German politician (born 1948)

Maria Eichhorn (née Hetzenegger; born 11 September 1948) is a German politician (CSU) who served as a member of the Bundestag.

She was the CDU/CSU parliamentary group's Drugs Commissioner from 2006 to 2009.

== Life and career ==
After elementary school, Maria Eichhorn first completed an apprenticeship as a rural home economics assistant and then from 1967 to 1969 an apprenticeship as a bank clerk. During this time, she also attended the Berufsaufbauschule and then studied Business Administration at the Fachhochschule Regensburg, which she completed in 1973 as a Diplom-Betriebswirt (FH). She then worked as a specialist teacher for a year and began studying business education at Friedrich-Alexander-Universität Erlangen-Nürnberg in 1974, which she completed in 1977 as a Diplom-Handelslehrerin. From 1980 to 1990, she worked as a teacher at the commercial vocational school in Regensburg.

Maria Eichhorn is married and has two children.

==Political career==
Maria Eichhorn joined the Junge Union in 1967 and the CSU in 1969. From 1992 to 2005 she was a member of the CSU party executive and from 1995 to 2005 state chairwoman of the Frauen-Union der Christsozialen. She has been deputy chairwoman of the CSU district association in Regensburg since 1987.

Maria Eichhorn was elected as a member of the district council of Landkreis Regensburg in 1972.

She was elected to the Bundestag in the 1990 election. From 1994 to 2005, she was chairwoman of the parliamentary group Family, Senior Citizens, Women and Youth and since 2006 has been the CDU/CSU parliamentary group's Commissioner for Drugs.

In 2002 and 2005, Maria Eichhorn was directly elected to the constituency of Regensburg and before that always via the state list Bavaria into the Bundestag. In the 2005 Bundestag election, she received 53.0% of the first vote in the Regensburg constituency.

In 2009, Maria Eichhorn no longer stood for a seat in the German Bundestag and therefore retired. Her successor as constituency representative is the CSU politician Peter Aumer.

== Public offices ==
From 1990 to 2002, Maria Eichhorn was deputy Landrätin of the Landkreis Regensburg.

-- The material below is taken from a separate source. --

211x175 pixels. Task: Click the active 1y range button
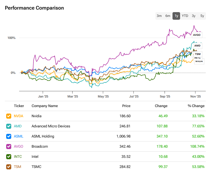click(x=176, y=16)
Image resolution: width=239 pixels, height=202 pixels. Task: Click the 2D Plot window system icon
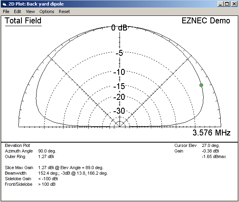click(x=5, y=4)
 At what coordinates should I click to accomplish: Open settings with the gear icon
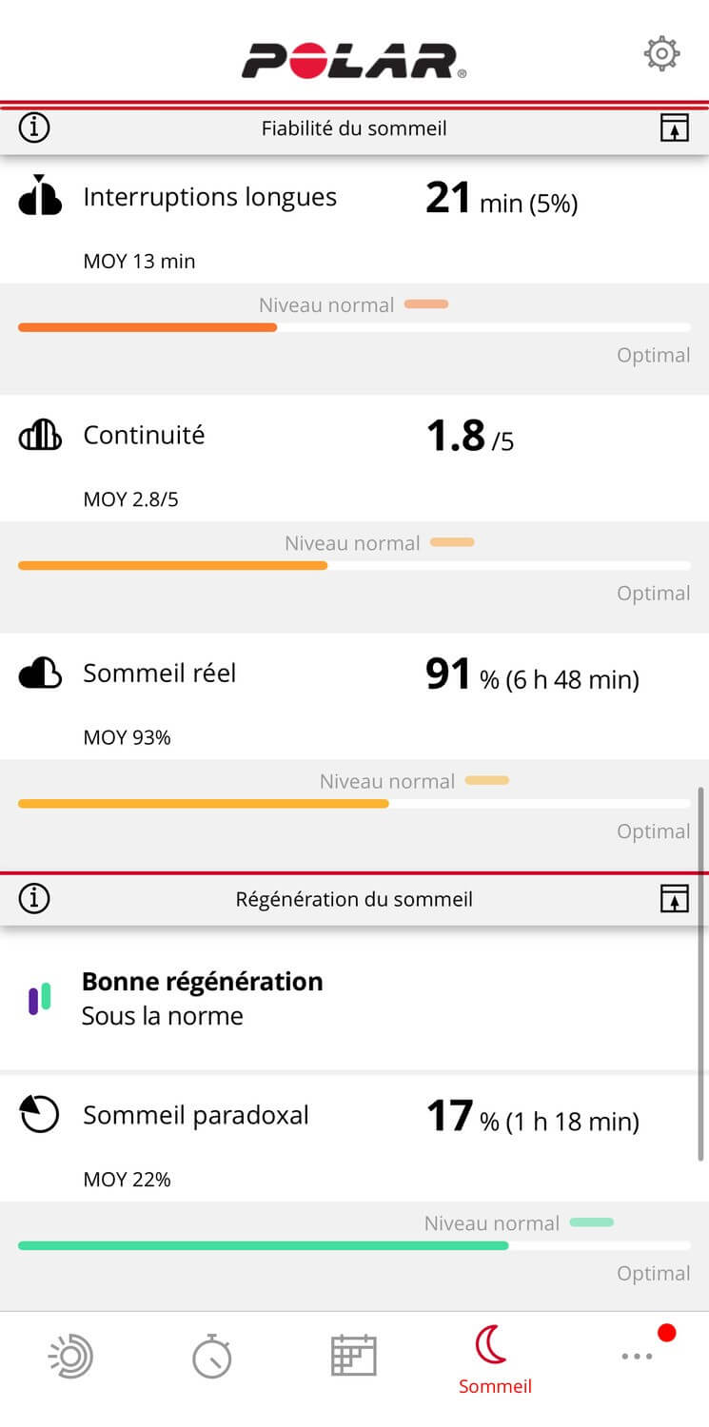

Eichhorn is a member of the Central Committee of German Catholics (ZdK) and Bavarian state chairwoman of donum vitae.

The "Kulturverein Regensburger Domspatzen", of which she was also chairwoman, dissolved in January 2015, as the Bishopric had already prohibited the Domspatzen from accepting funds from this association years earlier. The reason for this was that, in the opinion of the diocese, Eichhorn's activities for Donum Vitae were not compatible with her chairmanship of the association.